La gratitude des enfants 371

Pour l’extrême attention qu’il leur porta, ses pupilles vouèrent à Jackson une reconnaissance extraordinaire et lui rendirent en gratitude ce qu’il avait donné pour eux en affection et en attention. Edward Butler écrivait de West Point le 20 juin 1820 : ‘“I am unable to express the gratitude which I feel for your continued act of kindness to me, both in an official and private capacity”’ (Moser, IV : 370). Donelson finissait ainsi sa lettre du 5 mai 1819 : ‘“[A] nephew who is at a loss for words to express his love and Gratitude to his Uncle”’ (Moser, IV : 297). Leurs remerciements ne semblent pas avoir été une convention, mais bien un élan du coeur devant des “actes d’amitié désintéressée”. Comme le montre l’attitude d’autres pupilles moins attentionnés, ces démonstrations sont le fruit d’un sentiment profond de reconnaissance pour l’action du tuteur.

Jackson venait souvent en aide à sa proche famille quand la situation semblait désespérée, ainsi qu’en témoigne une lettre du 20 avril 1807, de Stockley Donelson Hays 372 qui remercie chaleureusement Jackson de sa bienveillance “paternelle” :

‘He (John Caffery) mentioned the settlement of several of my fathers most unwise most distressing debts, which would in my fathers unhappy situations, have been inevitable distruction, had it not have been for your most friendly nay parental aid, which is ever ready in impending danger to ward off the threatning blow, from the inocent and ungarded; and for which you deservedly merit the esteem of every good citizen; (and as a party relieved permit me Sir to offer you my unfeigned thanks, and ever gratefull services, too inconsiderable) (Moser, II : 161).

L’intervention de Jackson semble avoir évité la prison pour dettes à Hays, dont le fils remercie ici chaleureusement le bienfaiteur. Ce sentiment vif, enthousiaste, touchait souvent les jeunes bénéficiaires de ces attentions, et le charisme naturel de l’homme donnait à Jackson une aura exceptionnelle auprès de ses amis et de ses jeunes admirateurs (Remini, I : 160).

Les actes parlent souvent plus que les paroles, et les bénéficiaires des faveurs de Jackson surent lui rendre l’attention qu’il leur porta dans leur jeunesse.
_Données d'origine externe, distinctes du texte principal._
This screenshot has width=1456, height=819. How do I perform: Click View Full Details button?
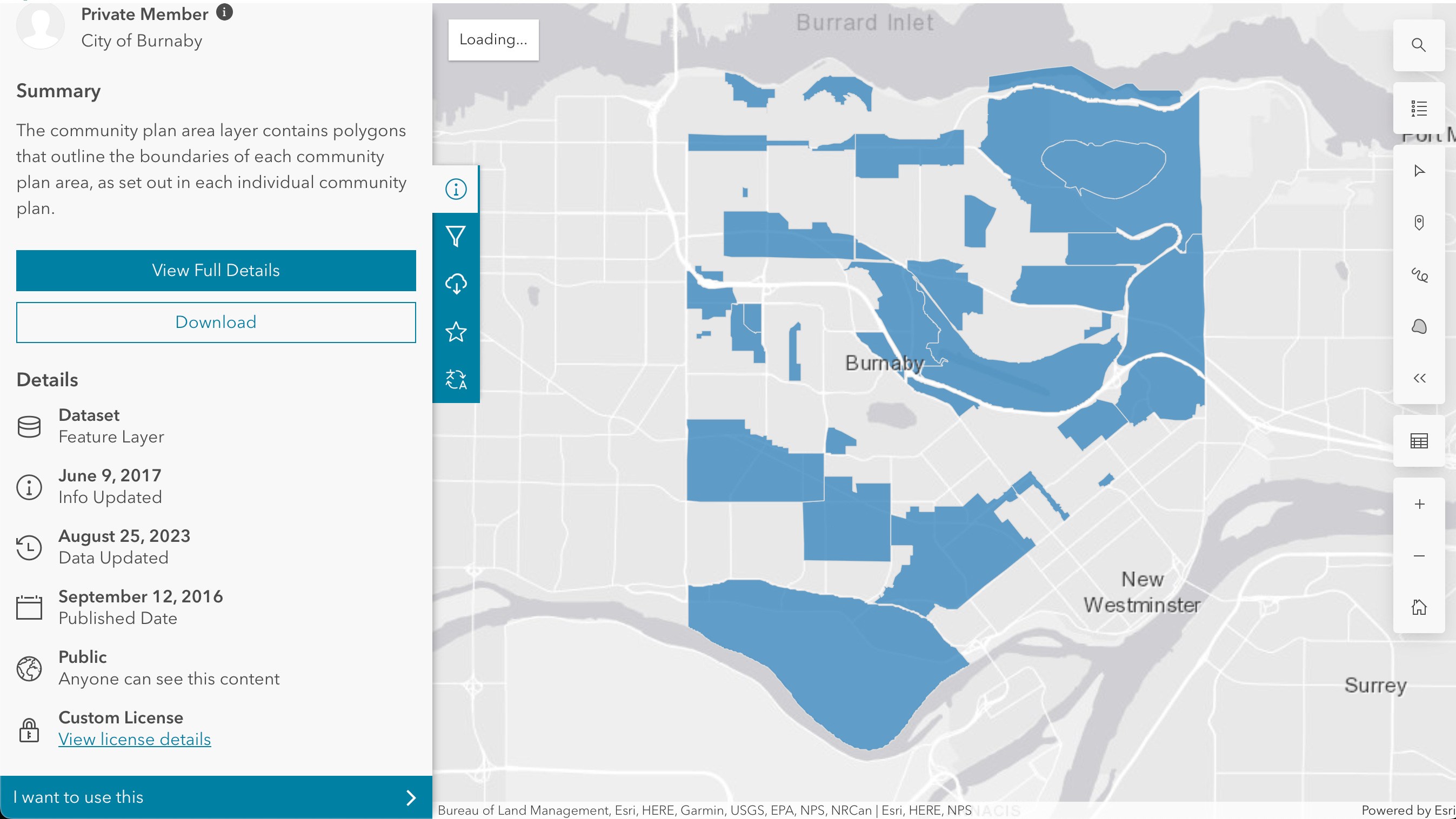[x=216, y=271]
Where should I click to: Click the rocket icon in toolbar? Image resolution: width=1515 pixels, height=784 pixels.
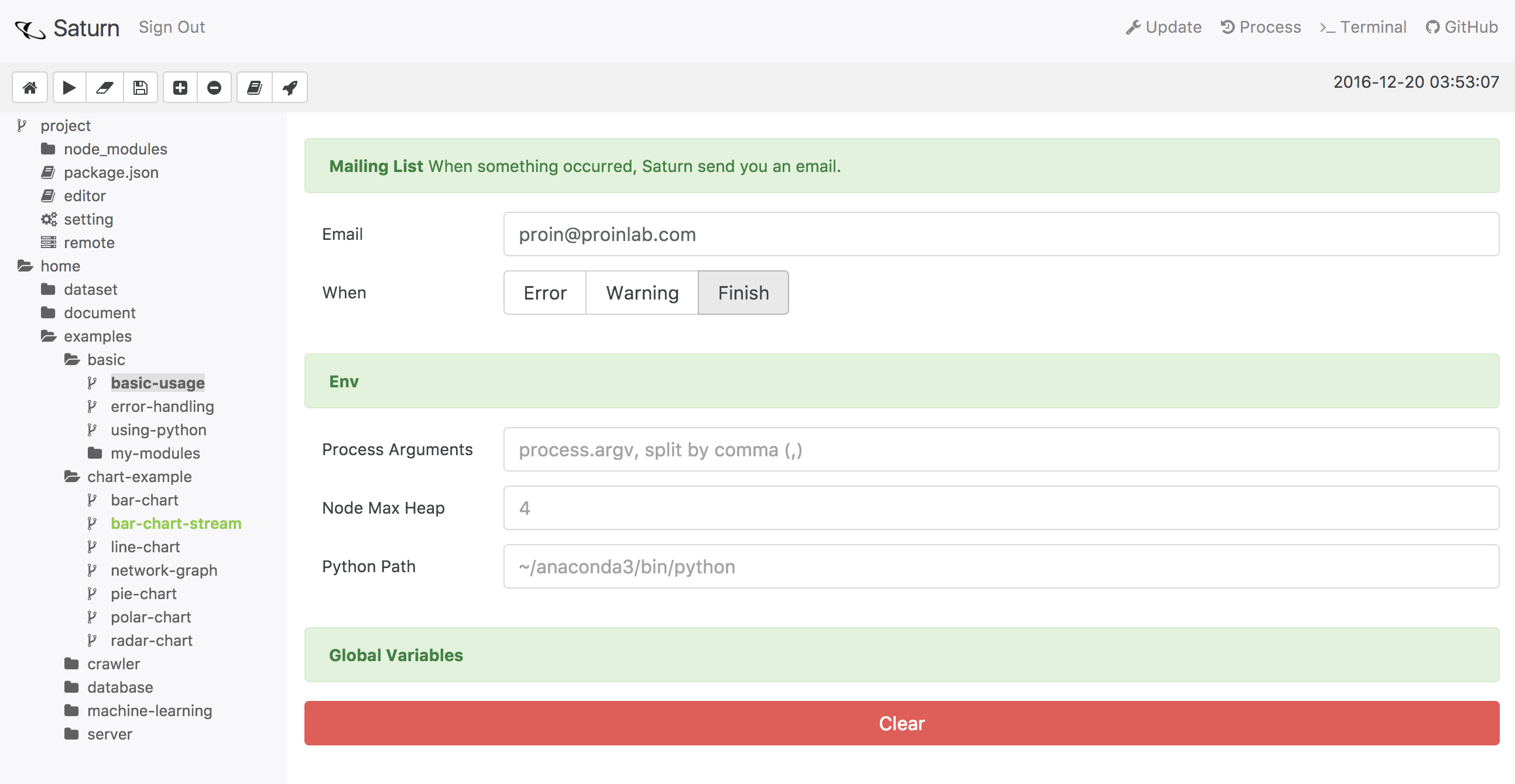point(289,88)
Andrew J. Donelson en est le plus singulier exemple. Il demeura aux côtés de son oncle jusqu’à la fin de son deuxième mandat présidentiel, malgré les problèmes familiaux qui l’accablaient et le préjudice porté à une carrière qui aurait pu être autrement brillante s’il n’avait passé quinze ans de sa vie dans l’ombre de son oncle. Ils traversèrent la crise de l’affaire Eaton (1829-31) et le caractère le plus frappant entre les deux hommes fut l’affection immense qu’ils éprouvaient l’un pour l’autre, ainsi qu’une entière communauté de vues et de sentiments dont l’intensité rendit d’autant plus vive la controverse et cuisantes les dissensions.

Andrew J. Hutchings, son turbulent pupille jusqu’en 1833, établit une correspondance régulière et chaleureuse avec Jackson jusqu’à sa mort prématurée huit ans plus tard. Jackson n’hésitait pas à se livrer à son petit-neveu, notamment à propos d’Andrew Jr. il lui prodiguait aussi des conseils médicaux car Andrew et Mary Hutchings étaient de constitution fragile. Le couple perdit un enfant en 1835 et Mary mourut en 1839, au grand désespoir de son mari, dont Jackson s’inquiétait de l’équilibre en 1840 : ‘“He has had the misfortune lately to lose a most amiable and lovely wife which has, I fear, prayed upon his mind to the injury of his health”’ (cité dans DeWitt, 1931 : 103). Hutchings mourut de la tuberculose en 1841 et Jackson composa son épitaphe, dont voici un extrait : ‘“A sincere friend, a pious christian, a tender husband and father, an honest man, the noblest work of God”’ (DeWitt, 1931 : 105). La rédaction de ce dernier hommage, davantage que les mots convenus de son message, montre l’attachement de Jackson à son petit-neveu par alliance, le “fils” qu’il éduqua, en écrivant dans la pierre, comme il le fit pour sa femme, John Coffee et John Overton, les dernières paroles de sa correspondance avec eux.

Notes
371.

Cette partie est le contrepoint du paragraphe intitulé “La dette de gratitude” (supra)

372.

Stockley était le fils de Robert Hays, beau-frère, partenaire commercial et ami de Jackson, qui avait épousé Jane Donelson, la soeur de Rachel.